Она только улыбнулась в ответ на эти слова и вышла.
Тетушки, и всегда любившие Нехлюдова, еще радостнее, чем обыкновенно, встретили его в этот раз. Дмитрий ехал на войну, где мог быть ранен, убит. Это трогало тетушек.
Нехлюдов распределил свою поездку так, чтобы пробыть у тетушек только сутки, но, увидав Катюшу, он согласился встретить у тетушек Пасху, которая была через два дня, и телеграфировал своему приятелю и товарищу Шенбоку, с которым они должны были съехаться в Одессе, чтобы и он заехал к тетушкам.
С первого же дня, как он увидал Катюшу, Нехлюдов почувствовал прежнее чувство к ней.

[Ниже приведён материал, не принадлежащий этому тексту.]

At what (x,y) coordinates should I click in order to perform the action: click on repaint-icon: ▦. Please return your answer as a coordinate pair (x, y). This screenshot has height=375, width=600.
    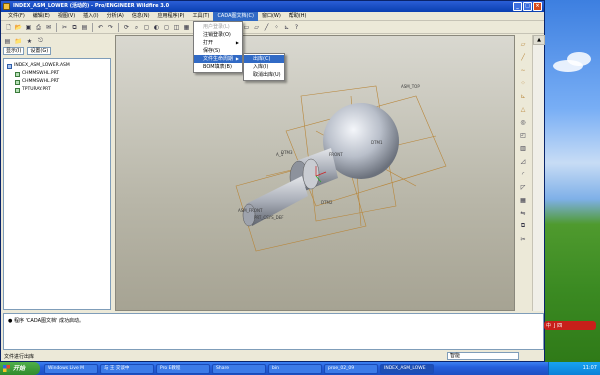
    Looking at the image, I should click on (186, 28).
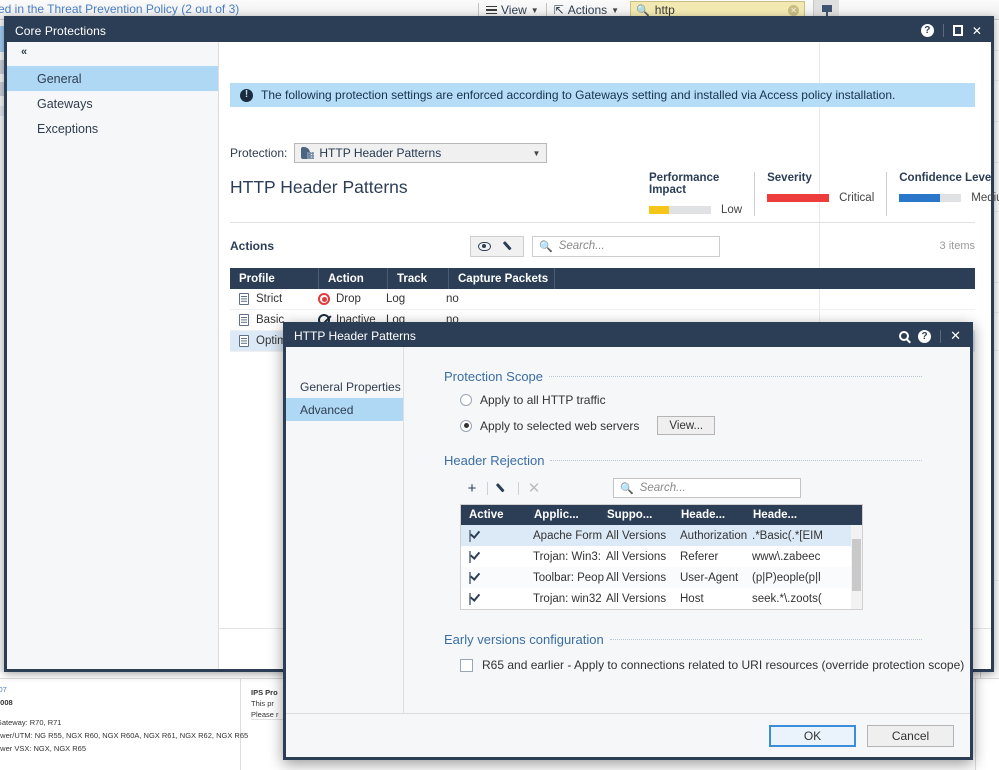  Describe the element at coordinates (514, 10) in the screenshot. I see `view-menu-label: View` at that location.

Так же, как и прежде, он не мог без волнения видеть теперь белый фартук Катюши, не мог без радости слышать ее походку, ее голос, ее смех, не мог без умиления смотреть в ее черные, как мокрая смородина, глаза, особенно когда она улыбалась, не мог, главное, без смущения видеть, как она краснела при встрече с ним. Он чувствовал, что влюблен, но не так, как прежде, когда эта любовь была для него тайной, и он сам не решался признаться себе в том, что он любит, и когда он был убежден в том, что любить можно только один раз, – теперь он был влюблен, зная это и радуясь этому и смутно зная, хотя и скрывая от себя, в чем состоит любовь и что из нее может выйти.

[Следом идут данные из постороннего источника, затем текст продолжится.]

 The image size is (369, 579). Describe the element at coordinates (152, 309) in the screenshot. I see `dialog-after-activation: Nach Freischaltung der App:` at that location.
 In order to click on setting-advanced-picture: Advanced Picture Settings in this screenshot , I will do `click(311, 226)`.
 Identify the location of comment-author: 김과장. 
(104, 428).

В Нехлюдове, как и во всех людях, было два человека. Один – духовный, ищущий блага себе только такого, которое было бы благо и других людей, и другой – животный человек, ищущий блага только себе и для этого блага готовый пожертвовать благом всего мира. В этот период его сумасшествия эгоизма, вызванного в нем петербургской и военной жизнью, этот животный человек властвовал в нем и совершенно задавил духовного человека. Но, увидав Катюшу и вновь почувствовав то, что он испытывал к ней тогда, духовный человек поднял голову и стал заявлять свои права. И в Нехлюдове не переставая в продолжение этих двух дней до Пасхи шла внутренняя, не сознаваемая им борьба.
В глубине души он знал, что ему надо ехать и что незачем теперь оставаться у теток, знал, что ничего из этого не могло выйти хорошего, но было так радостно и приятно, что он не говорил этого себе и оставался.
Вечером в субботу, накануне Светло Христова Воскресения, священник с дьяконом и дьячком, как они рассказывали, насилу проехав на санях по лужам и земле те три версты, которые отделяли церковь от тетушкиного дома, приехали служить заутреню.